- _Reading text_
========================================

Measuring and testing – Sampler – sample handling – etc. – With constituent separation
Reexamination Certificate
1999-02-12
2001-05-15
Raevis, Robert (Department: 2856)
Measuring and testing
Sampler, sample handling, etc.
With constituent separation
Reexamination Certificate
active
06230572
ABSTRACT:
BACKGROUND OF THE INVENTION
The present invention relates to devices and systems for analyzing aerosols, and more particularly to instruments used to classify particles or other elements suspended in the aerosols according to their electrical mobility, size or other chosen characteristics.
A variety of devices have been developed for analyzing aerosols, particularly as to the particles or droplets suspended in the gaseous media (usually air) of the aerosols. Among these are differential mobility analyzers and electrical precipitators, which distinguish suspended elements of aerosols based on their electrical mobility. Since electrical mobility is inversely related to the size of the particle or other element, the DMA and precipitator effectively distinguish suspended elements according to size.
Other devices distinguish among particles based on particle mass and shape, scattered light, or diffusion, rather than electrical mobility. These include impactors, cyclones, horizontal elutriators and centrifugal separators.

========================================

- _Exercise aim_
In the text on aerosol analysis, what is electrical mobility inversely related to?

- _Entries_
========================================

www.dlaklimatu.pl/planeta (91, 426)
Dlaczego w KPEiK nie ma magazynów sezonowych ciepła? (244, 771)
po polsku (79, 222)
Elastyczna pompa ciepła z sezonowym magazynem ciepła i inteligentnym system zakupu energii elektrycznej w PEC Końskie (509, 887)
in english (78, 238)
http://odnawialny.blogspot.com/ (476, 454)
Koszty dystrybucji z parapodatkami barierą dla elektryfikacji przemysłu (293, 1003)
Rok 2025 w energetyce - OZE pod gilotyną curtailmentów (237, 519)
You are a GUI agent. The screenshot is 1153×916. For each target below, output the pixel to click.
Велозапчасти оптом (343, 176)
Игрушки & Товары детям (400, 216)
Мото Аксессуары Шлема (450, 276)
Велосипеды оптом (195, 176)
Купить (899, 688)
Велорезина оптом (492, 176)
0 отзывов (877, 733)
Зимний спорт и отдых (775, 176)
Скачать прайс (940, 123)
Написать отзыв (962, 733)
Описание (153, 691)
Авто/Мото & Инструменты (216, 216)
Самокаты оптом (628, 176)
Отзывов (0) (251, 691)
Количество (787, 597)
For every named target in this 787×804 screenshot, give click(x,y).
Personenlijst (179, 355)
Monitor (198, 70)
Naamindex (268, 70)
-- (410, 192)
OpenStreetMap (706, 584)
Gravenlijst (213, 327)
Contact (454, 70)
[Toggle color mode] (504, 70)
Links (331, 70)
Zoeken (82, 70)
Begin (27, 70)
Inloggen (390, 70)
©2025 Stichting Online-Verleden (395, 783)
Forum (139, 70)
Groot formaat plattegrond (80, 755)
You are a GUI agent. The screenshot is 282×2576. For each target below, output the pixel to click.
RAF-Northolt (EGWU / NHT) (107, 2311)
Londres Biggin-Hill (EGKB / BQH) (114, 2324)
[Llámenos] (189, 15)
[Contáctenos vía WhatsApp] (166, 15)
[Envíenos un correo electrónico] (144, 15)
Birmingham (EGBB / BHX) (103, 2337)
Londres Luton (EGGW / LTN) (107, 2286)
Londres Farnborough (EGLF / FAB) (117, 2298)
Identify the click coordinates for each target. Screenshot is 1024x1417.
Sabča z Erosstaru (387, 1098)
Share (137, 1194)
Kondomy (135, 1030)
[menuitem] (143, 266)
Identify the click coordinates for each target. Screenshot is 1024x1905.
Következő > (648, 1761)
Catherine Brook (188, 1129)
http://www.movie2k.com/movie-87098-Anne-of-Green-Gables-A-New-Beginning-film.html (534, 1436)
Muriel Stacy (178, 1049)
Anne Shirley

========================================

- _Written answer_
The size of the particle or other suspended element.